• _課題項目 1_:
新聞の衰退を扱う記事の「大手による寡占も進行中」から「7%から大幅に増加していた。」までを、両端の語句も含めて一字一句そのまま書き写してください。
• _課題項目 2_:
新聞の衰退を扱う記事の最後の文に続けて、その次の部分を書き上げること。

═══ 本文抜粋

大手による寡占も進行中
ノースウェスタン大学でメディア業界を研究するティム・フランクリンは、新聞の廃刊を加速させている2つのトレンドがあると語る。ひとつは、新型コロナウイルスの流行による経済的負担で独立系新聞社の廃業が増えたこと。もうひとつは、収入減と多額の債務に直面した大手の新聞チェーンが、事業の縮小を進めていることだ。一方、ピュー研究所によると、2022年の新聞社の推定広告収入は98億ドルで、前年から5%減少した。これに対し、2005年の新聞の推定広告収入は494億ドルだった。さらに、2022年の新聞社の広告収入に占めるデジタル広告の割合は、48%に達しており、2011年の17%から大幅に増加していた。

══════
═══ 提供資料

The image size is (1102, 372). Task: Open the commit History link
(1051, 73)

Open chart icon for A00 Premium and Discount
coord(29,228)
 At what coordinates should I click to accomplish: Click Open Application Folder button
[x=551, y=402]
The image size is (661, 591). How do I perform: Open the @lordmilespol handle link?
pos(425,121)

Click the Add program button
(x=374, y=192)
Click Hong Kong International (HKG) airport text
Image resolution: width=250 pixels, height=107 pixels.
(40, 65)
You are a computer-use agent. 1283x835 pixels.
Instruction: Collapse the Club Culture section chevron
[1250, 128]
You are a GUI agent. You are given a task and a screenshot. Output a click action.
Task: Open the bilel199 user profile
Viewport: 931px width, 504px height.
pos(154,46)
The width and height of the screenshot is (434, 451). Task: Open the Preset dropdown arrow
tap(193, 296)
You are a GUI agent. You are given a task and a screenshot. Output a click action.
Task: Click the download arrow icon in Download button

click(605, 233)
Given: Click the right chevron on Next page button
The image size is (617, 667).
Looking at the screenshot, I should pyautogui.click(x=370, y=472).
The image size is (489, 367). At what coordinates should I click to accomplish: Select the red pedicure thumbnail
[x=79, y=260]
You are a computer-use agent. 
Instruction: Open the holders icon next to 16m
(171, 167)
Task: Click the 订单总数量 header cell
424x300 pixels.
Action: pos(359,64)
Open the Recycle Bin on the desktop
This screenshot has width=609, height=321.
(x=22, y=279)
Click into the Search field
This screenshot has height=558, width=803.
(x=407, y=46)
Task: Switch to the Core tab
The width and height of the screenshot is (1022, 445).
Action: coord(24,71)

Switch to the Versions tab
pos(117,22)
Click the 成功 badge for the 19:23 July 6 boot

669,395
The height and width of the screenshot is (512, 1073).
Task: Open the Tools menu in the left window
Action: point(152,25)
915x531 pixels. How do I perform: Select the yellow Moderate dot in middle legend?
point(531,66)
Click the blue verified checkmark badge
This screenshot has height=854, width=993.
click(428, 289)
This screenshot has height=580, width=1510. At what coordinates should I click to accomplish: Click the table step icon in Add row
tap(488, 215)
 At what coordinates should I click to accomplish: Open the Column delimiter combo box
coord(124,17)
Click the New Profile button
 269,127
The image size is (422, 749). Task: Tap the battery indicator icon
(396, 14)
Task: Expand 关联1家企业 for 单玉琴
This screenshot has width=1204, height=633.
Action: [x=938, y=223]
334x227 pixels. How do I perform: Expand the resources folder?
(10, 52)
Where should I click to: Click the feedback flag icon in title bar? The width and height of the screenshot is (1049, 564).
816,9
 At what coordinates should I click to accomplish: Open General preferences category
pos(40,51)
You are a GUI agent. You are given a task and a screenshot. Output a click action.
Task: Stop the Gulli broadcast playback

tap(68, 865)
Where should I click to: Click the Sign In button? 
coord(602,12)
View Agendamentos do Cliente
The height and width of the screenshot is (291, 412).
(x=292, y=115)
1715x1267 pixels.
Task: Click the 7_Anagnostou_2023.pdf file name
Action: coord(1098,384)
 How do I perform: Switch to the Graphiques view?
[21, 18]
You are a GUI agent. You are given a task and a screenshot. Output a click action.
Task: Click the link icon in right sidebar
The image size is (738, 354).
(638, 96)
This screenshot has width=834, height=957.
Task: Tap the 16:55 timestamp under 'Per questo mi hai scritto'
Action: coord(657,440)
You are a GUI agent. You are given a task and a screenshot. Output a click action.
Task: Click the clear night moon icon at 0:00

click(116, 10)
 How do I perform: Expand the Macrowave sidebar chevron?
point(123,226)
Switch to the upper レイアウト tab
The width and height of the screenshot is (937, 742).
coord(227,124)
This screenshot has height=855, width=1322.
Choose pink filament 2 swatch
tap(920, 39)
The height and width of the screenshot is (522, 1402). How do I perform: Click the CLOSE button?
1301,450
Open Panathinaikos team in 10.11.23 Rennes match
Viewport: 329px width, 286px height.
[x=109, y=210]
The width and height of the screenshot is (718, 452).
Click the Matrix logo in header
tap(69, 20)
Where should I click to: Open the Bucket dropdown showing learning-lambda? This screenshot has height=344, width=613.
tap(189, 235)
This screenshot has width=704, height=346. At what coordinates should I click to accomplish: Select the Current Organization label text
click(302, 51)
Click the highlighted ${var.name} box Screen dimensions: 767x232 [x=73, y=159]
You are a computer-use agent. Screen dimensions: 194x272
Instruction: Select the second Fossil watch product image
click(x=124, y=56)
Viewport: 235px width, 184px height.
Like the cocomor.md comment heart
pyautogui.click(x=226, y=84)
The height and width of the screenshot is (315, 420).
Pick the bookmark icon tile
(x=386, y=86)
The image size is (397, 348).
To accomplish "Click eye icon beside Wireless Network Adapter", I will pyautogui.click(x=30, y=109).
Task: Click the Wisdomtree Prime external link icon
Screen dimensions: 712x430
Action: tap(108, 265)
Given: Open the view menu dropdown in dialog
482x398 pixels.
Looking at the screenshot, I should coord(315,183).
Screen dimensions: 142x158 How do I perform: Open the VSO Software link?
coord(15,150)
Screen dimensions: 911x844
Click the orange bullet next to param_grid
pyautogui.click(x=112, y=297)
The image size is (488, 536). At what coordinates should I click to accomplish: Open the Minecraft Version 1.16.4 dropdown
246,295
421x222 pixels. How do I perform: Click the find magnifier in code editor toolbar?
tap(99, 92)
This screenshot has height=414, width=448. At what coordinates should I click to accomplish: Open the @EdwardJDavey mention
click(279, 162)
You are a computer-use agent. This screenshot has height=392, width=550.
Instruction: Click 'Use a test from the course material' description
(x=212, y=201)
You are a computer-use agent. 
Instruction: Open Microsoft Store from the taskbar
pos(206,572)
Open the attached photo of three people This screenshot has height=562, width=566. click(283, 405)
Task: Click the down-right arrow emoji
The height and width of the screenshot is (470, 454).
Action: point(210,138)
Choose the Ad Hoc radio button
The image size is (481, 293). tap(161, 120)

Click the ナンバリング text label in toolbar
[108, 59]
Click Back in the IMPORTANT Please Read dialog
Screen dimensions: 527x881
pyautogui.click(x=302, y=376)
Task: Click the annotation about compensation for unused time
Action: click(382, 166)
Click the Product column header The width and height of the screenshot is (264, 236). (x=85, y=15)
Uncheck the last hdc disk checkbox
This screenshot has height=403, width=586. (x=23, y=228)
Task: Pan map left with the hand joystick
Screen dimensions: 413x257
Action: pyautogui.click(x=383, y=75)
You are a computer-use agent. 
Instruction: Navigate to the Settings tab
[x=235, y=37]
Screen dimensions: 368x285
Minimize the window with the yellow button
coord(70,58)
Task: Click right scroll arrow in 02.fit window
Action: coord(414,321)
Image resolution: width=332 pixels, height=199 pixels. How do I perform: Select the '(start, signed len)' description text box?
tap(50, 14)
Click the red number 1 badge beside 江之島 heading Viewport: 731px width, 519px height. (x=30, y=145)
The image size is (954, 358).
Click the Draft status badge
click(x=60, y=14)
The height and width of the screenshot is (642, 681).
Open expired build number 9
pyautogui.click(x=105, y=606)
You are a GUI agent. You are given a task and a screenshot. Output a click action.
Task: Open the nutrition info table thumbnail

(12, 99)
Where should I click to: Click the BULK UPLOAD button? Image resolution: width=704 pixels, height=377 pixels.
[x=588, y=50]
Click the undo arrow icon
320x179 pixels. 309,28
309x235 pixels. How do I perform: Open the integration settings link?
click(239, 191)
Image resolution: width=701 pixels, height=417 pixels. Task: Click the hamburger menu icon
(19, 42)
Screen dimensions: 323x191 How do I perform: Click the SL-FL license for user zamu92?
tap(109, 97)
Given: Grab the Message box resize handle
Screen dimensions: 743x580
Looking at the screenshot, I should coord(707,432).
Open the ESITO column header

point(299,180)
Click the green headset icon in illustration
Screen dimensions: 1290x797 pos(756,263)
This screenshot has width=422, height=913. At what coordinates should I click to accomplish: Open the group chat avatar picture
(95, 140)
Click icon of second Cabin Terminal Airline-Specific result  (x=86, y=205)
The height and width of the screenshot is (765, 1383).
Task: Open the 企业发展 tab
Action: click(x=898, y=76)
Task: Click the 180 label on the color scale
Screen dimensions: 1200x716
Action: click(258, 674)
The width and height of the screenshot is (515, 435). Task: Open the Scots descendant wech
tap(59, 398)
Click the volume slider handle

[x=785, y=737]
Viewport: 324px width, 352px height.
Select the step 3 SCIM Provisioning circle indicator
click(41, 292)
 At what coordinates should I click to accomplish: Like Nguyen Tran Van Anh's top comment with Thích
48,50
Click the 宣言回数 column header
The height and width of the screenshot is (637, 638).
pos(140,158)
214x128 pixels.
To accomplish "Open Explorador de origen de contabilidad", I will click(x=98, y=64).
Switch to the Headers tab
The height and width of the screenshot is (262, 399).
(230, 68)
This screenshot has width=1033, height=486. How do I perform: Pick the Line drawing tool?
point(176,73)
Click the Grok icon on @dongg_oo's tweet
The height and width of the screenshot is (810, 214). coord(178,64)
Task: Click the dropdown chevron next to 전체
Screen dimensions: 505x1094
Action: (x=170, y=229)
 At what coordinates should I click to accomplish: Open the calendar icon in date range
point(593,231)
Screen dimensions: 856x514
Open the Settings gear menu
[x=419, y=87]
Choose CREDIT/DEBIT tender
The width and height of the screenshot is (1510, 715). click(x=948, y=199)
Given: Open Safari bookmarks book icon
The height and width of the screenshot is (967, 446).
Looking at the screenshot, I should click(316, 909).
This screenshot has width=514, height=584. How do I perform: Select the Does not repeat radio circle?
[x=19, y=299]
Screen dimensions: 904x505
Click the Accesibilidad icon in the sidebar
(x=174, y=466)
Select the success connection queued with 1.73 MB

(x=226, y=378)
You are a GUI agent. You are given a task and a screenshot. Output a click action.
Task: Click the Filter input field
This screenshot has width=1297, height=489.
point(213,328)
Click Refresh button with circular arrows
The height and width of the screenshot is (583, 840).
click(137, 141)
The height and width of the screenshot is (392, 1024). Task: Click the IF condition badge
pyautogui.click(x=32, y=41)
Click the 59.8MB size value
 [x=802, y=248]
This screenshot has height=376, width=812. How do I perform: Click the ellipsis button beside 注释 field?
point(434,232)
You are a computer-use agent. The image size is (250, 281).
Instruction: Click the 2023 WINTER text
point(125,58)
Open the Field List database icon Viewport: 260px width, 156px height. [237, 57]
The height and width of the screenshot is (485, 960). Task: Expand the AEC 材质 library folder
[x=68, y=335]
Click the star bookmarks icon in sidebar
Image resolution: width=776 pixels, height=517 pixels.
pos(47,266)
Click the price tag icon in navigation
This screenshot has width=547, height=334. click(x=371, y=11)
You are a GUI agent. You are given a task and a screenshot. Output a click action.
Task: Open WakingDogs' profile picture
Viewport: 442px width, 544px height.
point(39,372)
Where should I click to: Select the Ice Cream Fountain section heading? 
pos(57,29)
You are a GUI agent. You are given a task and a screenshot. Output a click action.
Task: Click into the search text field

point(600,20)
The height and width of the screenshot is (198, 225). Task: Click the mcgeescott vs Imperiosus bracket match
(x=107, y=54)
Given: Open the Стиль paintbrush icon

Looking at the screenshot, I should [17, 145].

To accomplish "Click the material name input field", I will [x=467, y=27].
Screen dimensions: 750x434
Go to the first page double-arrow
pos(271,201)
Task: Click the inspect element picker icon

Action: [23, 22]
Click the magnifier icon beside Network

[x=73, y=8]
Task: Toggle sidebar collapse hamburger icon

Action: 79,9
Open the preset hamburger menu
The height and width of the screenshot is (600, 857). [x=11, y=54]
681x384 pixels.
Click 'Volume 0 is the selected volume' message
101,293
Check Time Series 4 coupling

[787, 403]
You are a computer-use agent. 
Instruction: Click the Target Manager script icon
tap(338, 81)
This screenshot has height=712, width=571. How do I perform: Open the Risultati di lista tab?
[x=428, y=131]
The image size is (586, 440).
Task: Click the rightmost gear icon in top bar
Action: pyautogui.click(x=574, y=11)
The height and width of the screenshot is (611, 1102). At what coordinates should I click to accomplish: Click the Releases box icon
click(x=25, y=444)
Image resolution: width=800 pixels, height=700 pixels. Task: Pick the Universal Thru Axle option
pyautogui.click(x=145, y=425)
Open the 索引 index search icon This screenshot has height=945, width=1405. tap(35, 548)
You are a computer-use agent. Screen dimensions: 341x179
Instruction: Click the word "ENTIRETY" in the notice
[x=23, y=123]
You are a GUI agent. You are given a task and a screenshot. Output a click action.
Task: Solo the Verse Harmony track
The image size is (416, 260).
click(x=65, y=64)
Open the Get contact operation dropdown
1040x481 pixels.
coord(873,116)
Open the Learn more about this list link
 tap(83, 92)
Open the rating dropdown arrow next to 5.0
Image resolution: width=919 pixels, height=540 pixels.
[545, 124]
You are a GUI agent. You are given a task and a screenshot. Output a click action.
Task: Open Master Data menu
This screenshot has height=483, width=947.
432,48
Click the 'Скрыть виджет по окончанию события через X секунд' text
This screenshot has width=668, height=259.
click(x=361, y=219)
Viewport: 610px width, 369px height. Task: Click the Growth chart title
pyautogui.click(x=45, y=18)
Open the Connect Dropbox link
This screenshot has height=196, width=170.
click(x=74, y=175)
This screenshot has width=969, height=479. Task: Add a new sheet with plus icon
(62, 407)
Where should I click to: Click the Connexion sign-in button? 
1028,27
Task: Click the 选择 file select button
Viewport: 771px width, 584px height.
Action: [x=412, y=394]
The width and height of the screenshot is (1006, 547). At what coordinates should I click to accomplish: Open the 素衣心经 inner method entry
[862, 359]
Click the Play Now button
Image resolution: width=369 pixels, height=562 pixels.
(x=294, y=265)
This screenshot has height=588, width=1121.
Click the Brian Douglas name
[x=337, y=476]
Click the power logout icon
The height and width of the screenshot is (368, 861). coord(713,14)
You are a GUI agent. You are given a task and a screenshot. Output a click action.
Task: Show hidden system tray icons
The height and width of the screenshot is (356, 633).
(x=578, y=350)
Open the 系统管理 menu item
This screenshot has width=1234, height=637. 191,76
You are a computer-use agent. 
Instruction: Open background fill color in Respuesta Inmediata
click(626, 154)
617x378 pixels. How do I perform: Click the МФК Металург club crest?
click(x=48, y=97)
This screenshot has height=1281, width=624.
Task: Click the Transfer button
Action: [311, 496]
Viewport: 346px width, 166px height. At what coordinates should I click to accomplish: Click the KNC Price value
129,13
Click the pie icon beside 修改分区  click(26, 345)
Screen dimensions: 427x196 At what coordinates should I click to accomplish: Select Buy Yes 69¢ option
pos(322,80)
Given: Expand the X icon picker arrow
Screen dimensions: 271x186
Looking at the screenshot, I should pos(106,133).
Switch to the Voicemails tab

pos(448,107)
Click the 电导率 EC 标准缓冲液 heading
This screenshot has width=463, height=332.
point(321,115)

══════

• _回答 1_:
大手による寡占も進行中
ノースウェスタン大学でメディア業界を研究するティム・フランクリンは、新聞の廃刊を加速させている2つのトレンドがあると語る。ひとつは、新型コロナウイルスの流行による経済的負担で独立系新聞社の廃業が増えたこと。もうひとつは、収入減と多額の債務に直面した大手の新聞チェーンが、事業の縮小を進めていることだ。一方、ピュー研究所によると、2022年の新聞社の推定広告収入は98億ドルで、前年から5%減少した。これに対し、2005年の新聞の推定広告収入は494億ドルだった。さらに、2022年の新聞社の広告収入に占めるデジタル広告の割合は、48%に達しており、2011年の17%から大幅に増加していた。

• _回答 2_:
さらに、新聞業界が直面しているもう一つの問題は、多様な意見の欠如につながる統合だ。ノースウェスタン大学のレポートは、日刊紙の半分以上、週刊の新聞の約4分の1が大手の10社に所有されていると指摘した。買収や合併の増加は、ジャーナリストの仕事を奪うことにもつながっている。
とはいえ、政治情勢が二極化している状況下で、多様な意見を提示していくことは重要だ。地方紙の減少は、言論空間から多様な見方を奪うことにつながる。さらに、プロのジャーナリストの数が減ったことで、ソーシャルメディアなどの信頼度の低い情報源に頼る人が増加している。